Importin β recognizes parathyroid hormone-related protein with high affinity and mediates its nuclear import in the absence of importin α

Parathyroid hormone-related protein (PTHrP), expressed in a range of tumors, has endocrine, autocrine/paracrine, and intracrine actions, some of which relate to its ability to localize in the nucleus. Here we show for the first time that extracellularly added human PTHrP (amino acids 1-108) can be taken up specifically by receptor-expressing UMR106.01 osteogenic sarcoma cells and accumulate to quite high levels in the nucleus and nucleolus within 40 min. Quantitation of recognition by the nuclear localization sequence (NLS)-binding importin subunits indicated that in contrast to proteins containing conventional NLSs, PTHrP is recognized exclusively by importin β and not by importin α. The sequence of PTHrP responsible for binding was mapped to amino acids 66-94, which includes an SV40 large tumor-antigen NLS- like sequence, although sequence determinants amino-terminal to this region were also necessary for high affinity binding (apparent dissociation constant of ~2 nM for importin β).

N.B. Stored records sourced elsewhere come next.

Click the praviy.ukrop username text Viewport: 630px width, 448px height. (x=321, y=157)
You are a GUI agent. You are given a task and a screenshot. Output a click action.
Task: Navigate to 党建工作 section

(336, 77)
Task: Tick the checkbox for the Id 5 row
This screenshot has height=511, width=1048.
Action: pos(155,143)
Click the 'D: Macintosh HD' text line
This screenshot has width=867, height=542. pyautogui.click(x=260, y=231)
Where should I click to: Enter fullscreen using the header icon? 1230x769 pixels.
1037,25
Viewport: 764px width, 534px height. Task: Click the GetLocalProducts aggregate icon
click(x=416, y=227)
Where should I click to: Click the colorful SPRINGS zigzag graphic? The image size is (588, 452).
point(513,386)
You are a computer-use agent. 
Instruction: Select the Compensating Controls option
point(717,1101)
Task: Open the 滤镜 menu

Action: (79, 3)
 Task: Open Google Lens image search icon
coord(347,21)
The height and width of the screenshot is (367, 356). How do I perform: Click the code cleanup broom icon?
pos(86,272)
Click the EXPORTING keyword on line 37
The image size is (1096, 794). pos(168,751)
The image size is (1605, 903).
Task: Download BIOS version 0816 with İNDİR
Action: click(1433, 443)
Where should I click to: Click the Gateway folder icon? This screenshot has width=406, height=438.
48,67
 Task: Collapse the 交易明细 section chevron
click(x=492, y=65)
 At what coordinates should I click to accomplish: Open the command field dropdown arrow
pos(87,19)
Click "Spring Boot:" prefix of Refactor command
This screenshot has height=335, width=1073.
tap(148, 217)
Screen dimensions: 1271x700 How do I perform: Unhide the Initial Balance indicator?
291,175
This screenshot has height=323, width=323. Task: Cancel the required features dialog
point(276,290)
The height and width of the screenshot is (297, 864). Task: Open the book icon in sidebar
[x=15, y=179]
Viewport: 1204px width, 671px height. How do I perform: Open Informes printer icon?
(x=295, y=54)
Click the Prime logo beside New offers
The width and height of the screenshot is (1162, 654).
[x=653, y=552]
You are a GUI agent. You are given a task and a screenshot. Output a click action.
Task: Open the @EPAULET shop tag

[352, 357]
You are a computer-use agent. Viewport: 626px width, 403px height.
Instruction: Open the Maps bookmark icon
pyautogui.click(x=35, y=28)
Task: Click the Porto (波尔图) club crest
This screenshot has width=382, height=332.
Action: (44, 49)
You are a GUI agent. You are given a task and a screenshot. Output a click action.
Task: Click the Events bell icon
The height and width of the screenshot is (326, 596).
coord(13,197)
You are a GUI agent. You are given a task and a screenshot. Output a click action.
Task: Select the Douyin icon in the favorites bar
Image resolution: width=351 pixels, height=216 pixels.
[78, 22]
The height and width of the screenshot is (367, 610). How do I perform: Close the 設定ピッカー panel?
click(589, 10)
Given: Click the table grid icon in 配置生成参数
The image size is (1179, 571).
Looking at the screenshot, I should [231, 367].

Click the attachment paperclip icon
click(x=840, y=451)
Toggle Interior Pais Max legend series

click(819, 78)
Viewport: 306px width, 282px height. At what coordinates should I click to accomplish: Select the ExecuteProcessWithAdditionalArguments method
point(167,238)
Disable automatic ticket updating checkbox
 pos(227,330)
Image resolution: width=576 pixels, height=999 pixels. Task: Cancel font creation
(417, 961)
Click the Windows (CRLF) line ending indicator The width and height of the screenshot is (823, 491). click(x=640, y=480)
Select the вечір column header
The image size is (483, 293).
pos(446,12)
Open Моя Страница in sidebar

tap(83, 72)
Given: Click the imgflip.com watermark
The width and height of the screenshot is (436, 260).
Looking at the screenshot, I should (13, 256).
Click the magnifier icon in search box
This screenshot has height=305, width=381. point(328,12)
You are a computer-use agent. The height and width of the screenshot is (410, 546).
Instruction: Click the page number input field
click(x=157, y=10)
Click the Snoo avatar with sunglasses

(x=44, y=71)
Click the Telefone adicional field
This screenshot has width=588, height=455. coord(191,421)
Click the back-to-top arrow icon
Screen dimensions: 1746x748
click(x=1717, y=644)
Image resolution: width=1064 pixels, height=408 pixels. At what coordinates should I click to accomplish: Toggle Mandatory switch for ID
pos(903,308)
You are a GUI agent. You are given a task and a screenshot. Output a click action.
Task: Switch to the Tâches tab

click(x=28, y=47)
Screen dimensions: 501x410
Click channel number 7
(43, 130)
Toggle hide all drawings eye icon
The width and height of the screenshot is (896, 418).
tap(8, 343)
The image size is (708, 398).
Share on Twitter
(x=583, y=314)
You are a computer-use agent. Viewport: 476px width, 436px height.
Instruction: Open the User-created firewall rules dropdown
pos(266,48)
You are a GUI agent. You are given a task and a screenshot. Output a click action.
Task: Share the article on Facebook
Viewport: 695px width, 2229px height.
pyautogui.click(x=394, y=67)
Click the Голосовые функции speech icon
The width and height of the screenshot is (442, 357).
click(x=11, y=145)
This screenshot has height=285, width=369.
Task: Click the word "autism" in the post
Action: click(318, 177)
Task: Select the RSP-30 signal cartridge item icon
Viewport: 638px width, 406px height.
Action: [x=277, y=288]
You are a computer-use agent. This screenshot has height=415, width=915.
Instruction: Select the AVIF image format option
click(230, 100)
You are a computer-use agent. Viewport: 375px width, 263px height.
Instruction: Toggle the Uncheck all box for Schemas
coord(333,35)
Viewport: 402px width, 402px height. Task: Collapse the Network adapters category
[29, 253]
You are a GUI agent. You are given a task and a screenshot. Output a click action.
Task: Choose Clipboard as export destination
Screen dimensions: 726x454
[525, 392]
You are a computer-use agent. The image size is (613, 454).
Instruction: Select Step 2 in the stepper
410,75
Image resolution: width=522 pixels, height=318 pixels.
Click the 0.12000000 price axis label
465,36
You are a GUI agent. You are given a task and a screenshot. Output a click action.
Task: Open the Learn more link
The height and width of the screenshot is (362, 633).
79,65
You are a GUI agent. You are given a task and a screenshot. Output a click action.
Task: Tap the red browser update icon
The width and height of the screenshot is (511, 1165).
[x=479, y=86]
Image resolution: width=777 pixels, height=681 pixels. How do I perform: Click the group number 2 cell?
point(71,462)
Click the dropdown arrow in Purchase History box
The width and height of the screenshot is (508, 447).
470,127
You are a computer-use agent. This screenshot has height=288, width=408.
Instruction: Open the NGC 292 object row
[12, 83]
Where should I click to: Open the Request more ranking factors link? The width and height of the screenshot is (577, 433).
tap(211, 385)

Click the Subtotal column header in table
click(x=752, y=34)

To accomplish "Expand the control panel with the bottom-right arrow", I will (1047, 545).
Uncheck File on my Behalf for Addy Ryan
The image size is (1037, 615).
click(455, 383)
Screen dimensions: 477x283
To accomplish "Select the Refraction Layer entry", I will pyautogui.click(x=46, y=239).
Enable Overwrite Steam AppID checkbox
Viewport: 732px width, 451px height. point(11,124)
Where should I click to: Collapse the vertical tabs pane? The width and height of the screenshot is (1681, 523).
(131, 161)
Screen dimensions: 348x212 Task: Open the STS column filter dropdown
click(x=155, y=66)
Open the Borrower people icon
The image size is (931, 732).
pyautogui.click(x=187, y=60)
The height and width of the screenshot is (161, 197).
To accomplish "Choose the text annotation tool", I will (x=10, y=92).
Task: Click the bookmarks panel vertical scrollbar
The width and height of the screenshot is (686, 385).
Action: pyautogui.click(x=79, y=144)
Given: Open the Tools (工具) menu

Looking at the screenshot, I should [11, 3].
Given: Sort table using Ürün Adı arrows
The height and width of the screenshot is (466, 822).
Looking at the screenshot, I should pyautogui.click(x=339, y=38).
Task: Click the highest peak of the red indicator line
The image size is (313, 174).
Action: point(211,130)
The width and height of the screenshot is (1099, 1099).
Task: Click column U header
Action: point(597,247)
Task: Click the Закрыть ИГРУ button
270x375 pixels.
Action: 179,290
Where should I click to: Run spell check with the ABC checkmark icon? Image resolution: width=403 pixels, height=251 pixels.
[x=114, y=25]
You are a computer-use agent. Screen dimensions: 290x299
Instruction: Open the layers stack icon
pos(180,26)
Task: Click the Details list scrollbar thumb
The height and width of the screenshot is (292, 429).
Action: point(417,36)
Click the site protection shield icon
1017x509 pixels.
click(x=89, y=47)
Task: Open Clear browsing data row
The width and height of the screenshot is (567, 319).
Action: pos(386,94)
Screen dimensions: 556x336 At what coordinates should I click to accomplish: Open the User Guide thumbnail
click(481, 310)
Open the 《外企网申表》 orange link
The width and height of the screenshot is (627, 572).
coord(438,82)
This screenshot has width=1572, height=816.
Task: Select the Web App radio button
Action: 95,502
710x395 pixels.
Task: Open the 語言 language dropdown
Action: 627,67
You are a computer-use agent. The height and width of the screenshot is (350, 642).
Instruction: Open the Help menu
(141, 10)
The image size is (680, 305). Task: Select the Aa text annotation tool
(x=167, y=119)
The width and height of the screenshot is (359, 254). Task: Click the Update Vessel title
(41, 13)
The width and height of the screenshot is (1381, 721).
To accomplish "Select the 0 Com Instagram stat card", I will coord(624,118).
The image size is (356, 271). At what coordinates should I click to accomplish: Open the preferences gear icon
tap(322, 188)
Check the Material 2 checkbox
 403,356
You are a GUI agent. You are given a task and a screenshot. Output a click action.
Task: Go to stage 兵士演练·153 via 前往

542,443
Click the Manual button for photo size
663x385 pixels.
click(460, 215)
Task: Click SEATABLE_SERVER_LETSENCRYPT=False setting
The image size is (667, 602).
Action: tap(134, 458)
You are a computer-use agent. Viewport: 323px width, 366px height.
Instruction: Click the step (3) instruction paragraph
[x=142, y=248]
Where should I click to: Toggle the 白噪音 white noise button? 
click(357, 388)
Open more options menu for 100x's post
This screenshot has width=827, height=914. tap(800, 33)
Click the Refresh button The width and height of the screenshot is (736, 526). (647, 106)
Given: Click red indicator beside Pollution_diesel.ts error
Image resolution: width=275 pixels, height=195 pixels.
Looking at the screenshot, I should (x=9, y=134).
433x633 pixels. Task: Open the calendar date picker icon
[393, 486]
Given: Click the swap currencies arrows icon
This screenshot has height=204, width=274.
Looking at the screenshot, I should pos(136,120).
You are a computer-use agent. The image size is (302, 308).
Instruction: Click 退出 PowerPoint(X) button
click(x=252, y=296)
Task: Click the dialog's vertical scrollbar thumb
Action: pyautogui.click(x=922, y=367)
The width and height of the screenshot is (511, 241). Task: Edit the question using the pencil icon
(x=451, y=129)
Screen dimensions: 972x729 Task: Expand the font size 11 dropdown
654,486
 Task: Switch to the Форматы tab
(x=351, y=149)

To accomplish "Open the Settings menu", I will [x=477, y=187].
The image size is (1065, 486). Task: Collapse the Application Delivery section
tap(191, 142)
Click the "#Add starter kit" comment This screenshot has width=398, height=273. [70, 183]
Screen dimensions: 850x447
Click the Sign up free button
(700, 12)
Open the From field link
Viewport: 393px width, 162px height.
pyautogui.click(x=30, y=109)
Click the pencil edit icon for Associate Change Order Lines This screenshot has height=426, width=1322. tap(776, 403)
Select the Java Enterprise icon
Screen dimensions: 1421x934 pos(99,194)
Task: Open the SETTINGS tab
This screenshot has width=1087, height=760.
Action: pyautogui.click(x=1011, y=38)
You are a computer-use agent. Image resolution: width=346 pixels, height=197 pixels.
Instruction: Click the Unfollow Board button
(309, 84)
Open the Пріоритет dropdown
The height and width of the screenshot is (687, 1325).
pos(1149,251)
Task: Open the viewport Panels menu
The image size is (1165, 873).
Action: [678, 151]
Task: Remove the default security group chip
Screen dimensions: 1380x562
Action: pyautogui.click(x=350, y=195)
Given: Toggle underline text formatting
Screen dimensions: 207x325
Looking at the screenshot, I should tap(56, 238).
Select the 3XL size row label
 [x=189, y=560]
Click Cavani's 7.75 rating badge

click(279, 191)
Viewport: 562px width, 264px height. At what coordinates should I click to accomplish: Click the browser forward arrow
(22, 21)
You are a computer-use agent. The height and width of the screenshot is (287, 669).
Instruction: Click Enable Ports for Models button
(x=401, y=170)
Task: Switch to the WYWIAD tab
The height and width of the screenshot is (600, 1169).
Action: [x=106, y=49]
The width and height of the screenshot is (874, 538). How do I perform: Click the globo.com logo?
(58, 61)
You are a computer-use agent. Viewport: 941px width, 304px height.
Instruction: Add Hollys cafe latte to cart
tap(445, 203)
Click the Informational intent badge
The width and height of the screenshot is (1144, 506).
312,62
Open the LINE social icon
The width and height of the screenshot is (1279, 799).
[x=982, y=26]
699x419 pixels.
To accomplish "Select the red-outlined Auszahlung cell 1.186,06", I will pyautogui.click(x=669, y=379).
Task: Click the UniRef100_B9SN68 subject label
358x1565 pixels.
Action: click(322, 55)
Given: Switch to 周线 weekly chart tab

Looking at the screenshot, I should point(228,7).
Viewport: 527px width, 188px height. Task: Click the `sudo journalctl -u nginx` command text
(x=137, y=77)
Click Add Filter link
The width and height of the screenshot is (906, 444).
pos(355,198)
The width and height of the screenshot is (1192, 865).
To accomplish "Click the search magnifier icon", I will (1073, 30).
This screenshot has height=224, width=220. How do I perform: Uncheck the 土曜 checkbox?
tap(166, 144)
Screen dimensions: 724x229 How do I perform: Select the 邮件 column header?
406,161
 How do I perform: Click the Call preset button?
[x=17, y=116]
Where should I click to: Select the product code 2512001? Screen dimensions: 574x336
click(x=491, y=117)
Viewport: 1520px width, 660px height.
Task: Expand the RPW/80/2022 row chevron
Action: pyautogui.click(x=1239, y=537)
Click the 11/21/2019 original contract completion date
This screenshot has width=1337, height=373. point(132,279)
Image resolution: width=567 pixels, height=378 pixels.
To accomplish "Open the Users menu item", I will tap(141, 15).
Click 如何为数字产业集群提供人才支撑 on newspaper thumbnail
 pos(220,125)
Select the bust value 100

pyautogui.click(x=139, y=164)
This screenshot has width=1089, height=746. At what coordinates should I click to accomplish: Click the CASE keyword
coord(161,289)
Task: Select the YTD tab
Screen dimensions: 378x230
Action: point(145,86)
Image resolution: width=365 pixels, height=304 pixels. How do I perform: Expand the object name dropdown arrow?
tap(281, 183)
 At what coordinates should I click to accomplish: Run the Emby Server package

Nuclear import of PTHrP was assessed in vitro using purified components, demonstrating that importin β, together with the GTP-binding protein Ran, was able to mediate efficient nuclear accumulation in the absence of importin α, whereas the addition of nuclear transport factor NTF2 reduced transport. The polypeptide ligand PTHrP thus appears to be accumulated in the nucleus/nucleolus through a novel, NLS-dependent nuclear import pathway independent of importin α and perhaps also of NTF2.